### Selected excerpt

┄┄┄┄┄┄

10.4 Survival. All representations and warranties contained in Section
10.2 will survive the Closing of this transaction (but only as to the status of
facts as they exist as of the Closing, it being understood that Seller makes no
representations or warranties which would apply to changes or other matters
occurring after the Closing), but shall expire (except for those representations
or warranties for which "Unlimited Survival" is expressly stated in Section
10.2) on the date one year from the date of Closing, and no action on such
representations and warranties may be commenced after any such expiration.
Article XI.
Liability of Seller
Except as may be provided otherwise in this Agreement, including
without limitation (a) the express representations, warranties and covenants of
Seller that are provided herein to survive the Closing and (b) the express
representations, warranties, covenants and indemnities of Seller provided in the
Closing documents (if and when delivered by Seller at Closing), neither Seller
nor any independent property manager which Seller has hired to manage the
Property shall, by entering into this Agreement, become liable for any costs or
expenses incurred by Purchaser subsequent to the date of Closing, including any
labor performed on, or materials furnished to, the Real Property, or for any
leasing commissions or other fees or commissions due for
renewals or extensions of existing leases or otherwise, or for compliance with
any laws, requirements or regulations of, or taxes, assessments or other charges
thereafter due to any governmental authority, or for any other charges or
expenses whatsoever pertaining to the Property or to the ownership, title,
possession, use, or occupancy of the Property, whether or not such costs and
expenses were incurred pursuant to obligations of Purchaser under this Agreement
(including, without limitation, any costs of compliance with presently-existing
and future environmental laws, any environmental remediation costs, and any
costs of, or awards of damages for, damage to the environment, to natural
resources, or to any third party, it being the intent of this Agreement, as
between Purchaser and Seller, to shift all such liability to Purchaser, except
for any liability of Seller under the provisions of Article X hereof). The
provisions of this Article XI shall survive closing.

┄┄┄┄┄┄

### Dataset entries
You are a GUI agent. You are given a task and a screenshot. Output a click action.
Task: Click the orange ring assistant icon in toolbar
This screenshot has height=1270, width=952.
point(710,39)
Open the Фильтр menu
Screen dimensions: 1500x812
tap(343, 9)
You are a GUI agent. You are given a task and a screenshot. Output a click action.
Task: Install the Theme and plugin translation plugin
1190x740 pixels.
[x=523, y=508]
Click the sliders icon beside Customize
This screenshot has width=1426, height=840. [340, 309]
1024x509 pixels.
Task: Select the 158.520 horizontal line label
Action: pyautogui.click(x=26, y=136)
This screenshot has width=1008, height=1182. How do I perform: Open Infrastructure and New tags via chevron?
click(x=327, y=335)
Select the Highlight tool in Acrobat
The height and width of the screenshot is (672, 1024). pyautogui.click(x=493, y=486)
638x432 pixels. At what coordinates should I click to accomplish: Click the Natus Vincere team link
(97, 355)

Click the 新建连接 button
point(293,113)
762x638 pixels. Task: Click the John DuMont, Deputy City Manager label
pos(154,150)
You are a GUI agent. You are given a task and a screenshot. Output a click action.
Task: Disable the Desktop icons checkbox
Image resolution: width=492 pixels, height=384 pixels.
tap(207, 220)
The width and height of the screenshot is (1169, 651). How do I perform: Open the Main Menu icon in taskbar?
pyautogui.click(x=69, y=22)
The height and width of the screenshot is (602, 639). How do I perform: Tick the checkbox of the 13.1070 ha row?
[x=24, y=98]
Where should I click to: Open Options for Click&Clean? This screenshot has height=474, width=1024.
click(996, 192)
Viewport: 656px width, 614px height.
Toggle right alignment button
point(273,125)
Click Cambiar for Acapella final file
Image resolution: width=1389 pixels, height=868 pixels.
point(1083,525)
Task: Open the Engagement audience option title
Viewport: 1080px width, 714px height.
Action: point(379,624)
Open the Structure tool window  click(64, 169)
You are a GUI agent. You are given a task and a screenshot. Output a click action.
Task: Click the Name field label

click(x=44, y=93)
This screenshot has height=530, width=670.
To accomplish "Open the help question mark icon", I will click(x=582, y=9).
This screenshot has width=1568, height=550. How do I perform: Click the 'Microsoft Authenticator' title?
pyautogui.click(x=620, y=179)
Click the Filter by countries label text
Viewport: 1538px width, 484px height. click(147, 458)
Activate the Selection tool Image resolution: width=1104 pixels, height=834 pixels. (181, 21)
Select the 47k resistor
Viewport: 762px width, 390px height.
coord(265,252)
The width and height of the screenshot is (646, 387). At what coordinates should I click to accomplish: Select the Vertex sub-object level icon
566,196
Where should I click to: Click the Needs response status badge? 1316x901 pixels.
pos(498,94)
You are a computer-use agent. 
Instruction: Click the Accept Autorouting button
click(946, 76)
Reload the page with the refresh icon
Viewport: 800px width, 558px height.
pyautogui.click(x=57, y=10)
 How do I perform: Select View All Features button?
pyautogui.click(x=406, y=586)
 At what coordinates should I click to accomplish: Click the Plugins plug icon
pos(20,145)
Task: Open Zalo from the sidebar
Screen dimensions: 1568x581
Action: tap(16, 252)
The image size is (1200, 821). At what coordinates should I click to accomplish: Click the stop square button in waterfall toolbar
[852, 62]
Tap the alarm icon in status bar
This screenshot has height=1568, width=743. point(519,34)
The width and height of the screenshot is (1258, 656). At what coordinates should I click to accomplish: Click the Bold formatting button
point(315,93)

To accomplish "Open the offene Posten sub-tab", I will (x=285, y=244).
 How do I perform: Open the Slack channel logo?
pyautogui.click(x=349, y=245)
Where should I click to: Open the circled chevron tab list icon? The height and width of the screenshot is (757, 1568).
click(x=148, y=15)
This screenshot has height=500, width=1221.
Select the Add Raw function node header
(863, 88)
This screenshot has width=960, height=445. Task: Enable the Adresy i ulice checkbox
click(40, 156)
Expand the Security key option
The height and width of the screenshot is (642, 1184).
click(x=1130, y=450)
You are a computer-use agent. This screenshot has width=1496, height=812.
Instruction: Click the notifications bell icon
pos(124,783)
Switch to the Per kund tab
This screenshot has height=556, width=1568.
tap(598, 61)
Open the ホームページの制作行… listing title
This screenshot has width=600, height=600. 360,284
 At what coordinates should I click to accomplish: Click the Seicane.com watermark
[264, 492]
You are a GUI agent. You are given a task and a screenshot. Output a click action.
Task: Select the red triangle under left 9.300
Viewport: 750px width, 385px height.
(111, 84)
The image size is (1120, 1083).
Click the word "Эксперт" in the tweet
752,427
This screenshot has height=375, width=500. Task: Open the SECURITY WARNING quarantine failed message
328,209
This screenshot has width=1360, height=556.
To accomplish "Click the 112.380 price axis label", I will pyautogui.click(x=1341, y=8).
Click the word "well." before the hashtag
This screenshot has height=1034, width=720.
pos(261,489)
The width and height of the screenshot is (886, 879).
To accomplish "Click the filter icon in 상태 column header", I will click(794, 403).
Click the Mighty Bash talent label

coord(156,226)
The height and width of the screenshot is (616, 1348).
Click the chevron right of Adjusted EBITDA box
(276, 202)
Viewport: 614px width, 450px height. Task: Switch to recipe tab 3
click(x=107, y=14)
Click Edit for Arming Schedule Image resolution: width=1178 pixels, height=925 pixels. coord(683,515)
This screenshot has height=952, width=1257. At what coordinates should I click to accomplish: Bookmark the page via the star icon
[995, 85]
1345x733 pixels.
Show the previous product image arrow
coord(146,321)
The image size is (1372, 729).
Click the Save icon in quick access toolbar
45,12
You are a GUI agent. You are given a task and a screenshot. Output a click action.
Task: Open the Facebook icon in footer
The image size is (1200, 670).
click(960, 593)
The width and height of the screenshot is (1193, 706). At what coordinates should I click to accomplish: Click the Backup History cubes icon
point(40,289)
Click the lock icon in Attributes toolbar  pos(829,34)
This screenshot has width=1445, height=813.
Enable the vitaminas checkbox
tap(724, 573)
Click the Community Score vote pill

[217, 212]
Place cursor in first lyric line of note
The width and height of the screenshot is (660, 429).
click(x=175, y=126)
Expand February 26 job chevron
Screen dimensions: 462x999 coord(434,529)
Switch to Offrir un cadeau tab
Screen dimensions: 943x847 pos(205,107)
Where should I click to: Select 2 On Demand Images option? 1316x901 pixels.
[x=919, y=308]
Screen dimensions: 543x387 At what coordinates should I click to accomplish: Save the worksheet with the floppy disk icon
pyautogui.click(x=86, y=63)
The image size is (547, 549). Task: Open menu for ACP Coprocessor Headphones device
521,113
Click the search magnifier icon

┄┄┄┄┄┄

### Complete the following
A. In the contract excerpt, list every aspect of the Property named after the words "pertaining to the Property or to the".
B. Extend the contract excerpt by drafting the provision that follows its final sentence.
The material bears no relation to the contract excerpt.

### Results in order
A. ownership, title, possession, use, occupancy

B.
Article XII.
Assignment
This Agreement may not be assigned or transferred by Purchaser without
prior written consent of Seller, except that Purchaser may assign this Agreement
to a wholly-owned subsidiary of the Public Employees Retirement System of Ohio
(which subsidiary shall not further assign this Agreement) with notice to, but
not the additional consent of, Seller. No assignment shall relieve Purchaser of
any of its obligations under this Agreement. In the event of any such permitted
assignment, Seller agrees to execute any documents specified by Purchaser to or
in the name of Purchaser's assignee and agrees that all surviving
representations and warranties of Seller hereunder shall be deemed to run in
favor of, and be enforceable by, said assignee as if it were the Purchaser
hereunder. Purchaser hereby agrees, for itself and such
assignee, that any such assignee shall also be bound to the same extent by all
of the surviving obligations, representations, warranties and covenants of
Purchaser. The provisions of this Article XII shall survive the Closing.
Article XIII.
Notices
Except as otherwise provided in this Agreement, any and all notices,
elections, demands, requests and responses thereto permitted or required to be
given under this Agreement shall be in writing, signed by the party giving the
same or by its attorneys, and shall be deemed to have been properly given and
shall be deemed effective upon being (i) personally delivered, or (ii) delivered
to a reputable express overnight delivery service with receipt for delivery,
with delivery to occur only on a Business Day (as hereinafter defined), or (iii)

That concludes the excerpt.